TASK BRIEF » Please output every record exactly, keeping each line as it is.

*** Opening EXCERPTED DATA ***

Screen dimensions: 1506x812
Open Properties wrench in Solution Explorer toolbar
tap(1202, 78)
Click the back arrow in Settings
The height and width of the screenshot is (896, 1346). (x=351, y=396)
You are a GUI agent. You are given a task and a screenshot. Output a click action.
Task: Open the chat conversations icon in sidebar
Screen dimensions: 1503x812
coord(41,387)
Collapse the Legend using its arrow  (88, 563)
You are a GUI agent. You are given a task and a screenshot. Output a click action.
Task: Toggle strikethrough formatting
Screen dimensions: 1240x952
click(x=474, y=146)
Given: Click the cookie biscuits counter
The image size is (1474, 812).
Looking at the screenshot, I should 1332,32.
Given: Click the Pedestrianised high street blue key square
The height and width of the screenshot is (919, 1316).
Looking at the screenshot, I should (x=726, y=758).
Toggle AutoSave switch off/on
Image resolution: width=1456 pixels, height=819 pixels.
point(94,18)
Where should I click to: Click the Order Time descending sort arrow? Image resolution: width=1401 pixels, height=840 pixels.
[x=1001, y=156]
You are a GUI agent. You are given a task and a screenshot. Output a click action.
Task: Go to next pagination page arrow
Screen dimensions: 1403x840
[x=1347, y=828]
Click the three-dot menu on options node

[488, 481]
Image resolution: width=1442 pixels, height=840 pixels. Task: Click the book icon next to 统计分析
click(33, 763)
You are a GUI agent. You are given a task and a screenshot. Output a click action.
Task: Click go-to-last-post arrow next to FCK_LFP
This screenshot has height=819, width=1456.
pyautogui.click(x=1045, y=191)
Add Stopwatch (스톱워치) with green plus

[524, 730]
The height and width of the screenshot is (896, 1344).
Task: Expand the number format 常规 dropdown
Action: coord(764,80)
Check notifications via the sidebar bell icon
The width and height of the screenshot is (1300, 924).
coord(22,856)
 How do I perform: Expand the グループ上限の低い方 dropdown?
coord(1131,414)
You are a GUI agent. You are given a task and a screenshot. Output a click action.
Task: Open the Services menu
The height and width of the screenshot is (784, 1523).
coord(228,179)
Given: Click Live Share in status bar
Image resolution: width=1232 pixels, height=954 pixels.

*** Closing EXCERPTED DATA ***

TASK ANSWER »
Screen dimensions: 1506x812
Open Properties wrench in Solution Explorer toolbar
tap(1202, 78)
Click the back arrow in Settings
The height and width of the screenshot is (896, 1346). (x=351, y=396)
You are a GUI agent. You are given a task and a screenshot. Output a click action.
Task: Open the chat conversations icon in sidebar
Screen dimensions: 1503x812
coord(41,387)
Collapse the Legend using its arrow  (88, 563)
You are a GUI agent. You are given a task and a screenshot. Output a click action.
Task: Toggle strikethrough formatting
Screen dimensions: 1240x952
click(x=474, y=146)
Given: Click the cookie biscuits counter
The image size is (1474, 812).
Looking at the screenshot, I should 1332,32.
Given: Click the Pedestrianised high street blue key square
The height and width of the screenshot is (919, 1316).
Looking at the screenshot, I should (x=726, y=758).
Toggle AutoSave switch off/on
Image resolution: width=1456 pixels, height=819 pixels.
point(94,18)
Where should I click to: Click the Order Time descending sort arrow? Image resolution: width=1401 pixels, height=840 pixels.
[x=1001, y=156]
You are a GUI agent. You are given a task and a screenshot. Output a click action.
Task: Go to next pagination page arrow
Screen dimensions: 1403x840
[x=1347, y=828]
Click the three-dot menu on options node

[488, 481]
Image resolution: width=1442 pixels, height=840 pixels. Task: Click the book icon next to 统计分析
click(33, 763)
You are a GUI agent. You are given a task and a screenshot. Output a click action.
Task: Click go-to-last-post arrow next to FCK_LFP
This screenshot has height=819, width=1456.
pyautogui.click(x=1045, y=191)
Add Stopwatch (스톱워치) with green plus

[524, 730]
The height and width of the screenshot is (896, 1344).
Task: Expand the number format 常规 dropdown
Action: coord(764,80)
Check notifications via the sidebar bell icon
The width and height of the screenshot is (1300, 924).
coord(22,856)
 How do I perform: Expand the グループ上限の低い方 dropdown?
coord(1131,414)
You are a GUI agent. You are given a task and a screenshot. Output a click action.
Task: Open the Services menu
The height and width of the screenshot is (784, 1523).
coord(228,179)
Given: Click Live Share in status bar
Image resolution: width=1232 pixels, height=954 pixels.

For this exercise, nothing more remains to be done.